===== Material for this task

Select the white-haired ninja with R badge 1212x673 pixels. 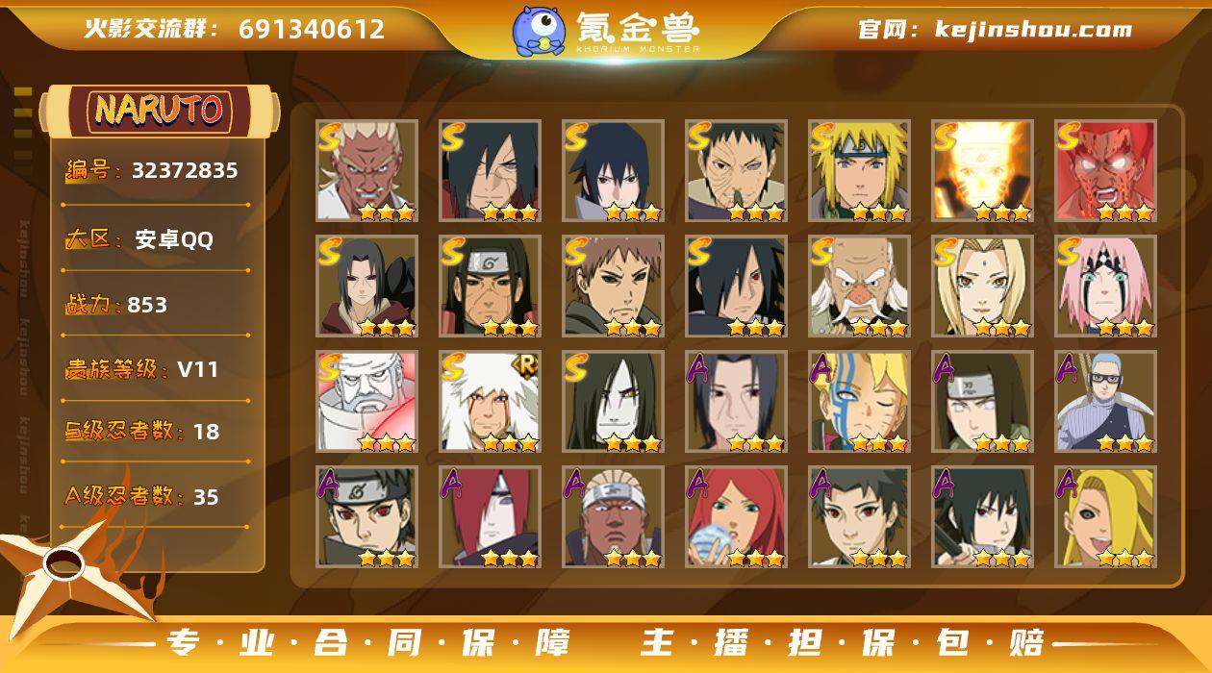click(490, 402)
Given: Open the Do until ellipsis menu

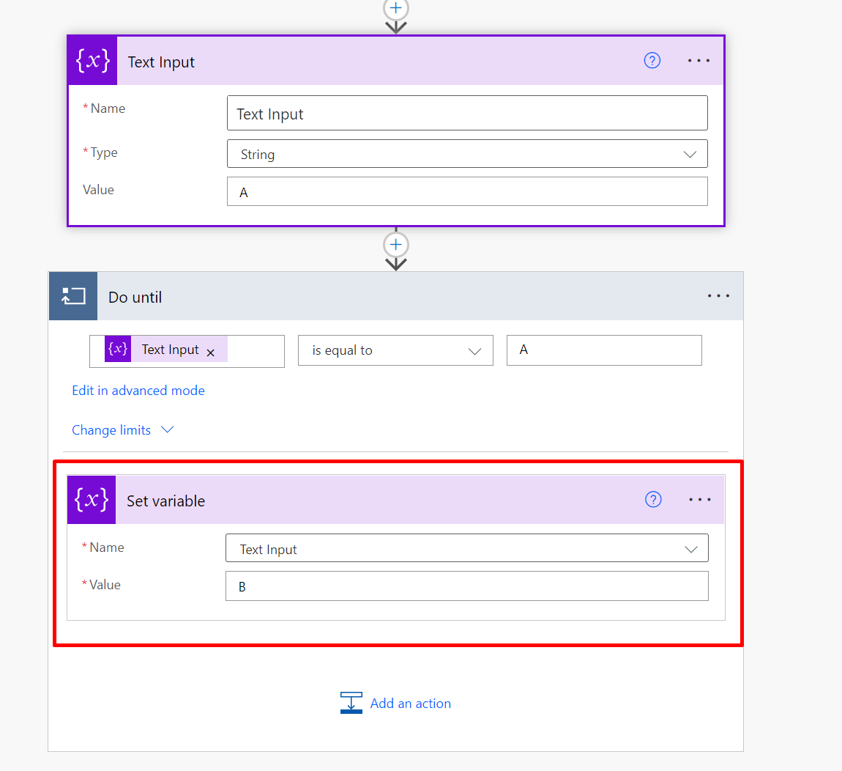Looking at the screenshot, I should coord(718,296).
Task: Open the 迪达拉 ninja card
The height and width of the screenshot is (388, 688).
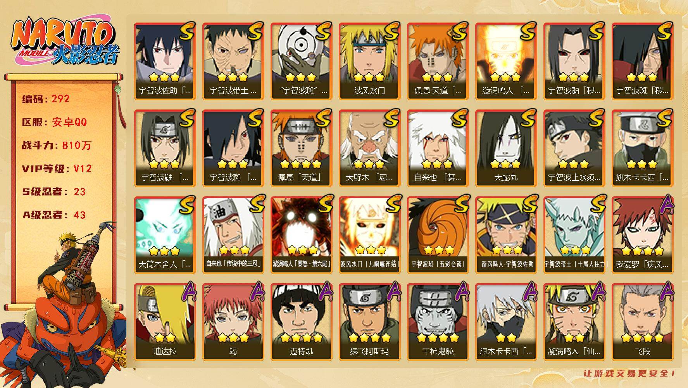Action: pyautogui.click(x=165, y=322)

==========

Prompt
Could you write out verbatim only those lines that run from the line containing "Given: Open the Do until ellipsis menu" through the end of the listing above, both included, without the pictures?

Written response
Given: Open the Do until ellipsis menu

Looking at the screenshot, I should coord(718,296).
Task: Open the 迪达拉 ninja card
The height and width of the screenshot is (388, 688).
Action: pyautogui.click(x=165, y=322)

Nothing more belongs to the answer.